Le rachat de Cablevision par Patrick Drahi ne convainc pas les investisseurs et la ville de New-York

Le rachat de Cablevision par Patrick Drahi ne convainc pas les investisseurs et la ville de New-York
 
 
Après avoir récemment obtenu le feu vert de la FCC (Federal Communications Commission) dans son rachat de Suddenlink, quatrième câblo-opérateur américain, il semblerait que le groupe de Patrick Drahi rencontre des difficultés inattendues en vue d’une autre acquisition, celle de Cablevision.
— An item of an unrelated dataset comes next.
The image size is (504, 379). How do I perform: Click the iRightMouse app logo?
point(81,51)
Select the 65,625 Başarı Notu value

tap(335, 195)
Depuis qu’Altice a annoncé le rachat de l’entreprise américaine en septembre, l’action Cablevision est tombée 9% en dessous du prix de 34,90 dollars offert par Altice, ce qui reflète les inquiétudes des investisseurs sur les chances de succès de l’opération :
 
« L’écart s’est creusé en grande partie parce que les gens redoutent que ni la ville ni l’État de New-York ne jugent l’opération dans l’intérêt du public, ou qu’ils demandent tellement de contreparties qu’elle ne sera plus intéressante pour Altice » explique Craig Moffett, analyste chez MoffettNathanson.
 
Étant donné que les 3,1 millions de clients de Cablevision résident en majorité dans l’agglomération de New-York, la municipalité se demande si Altice aura la capacité de digérer une telle acquisition sans rogner sur le service apporté aux clients et sur la mise à jour des infrastructures, a déclaré Maya Wiley, principale conseillère juridique du maire de New-York. Puis elle poursuit en affirmant que : « Nous n’hésiterions pas à désapprouver une transaction » si ce rachat venait à avoir des répercussions en terme d’emplois.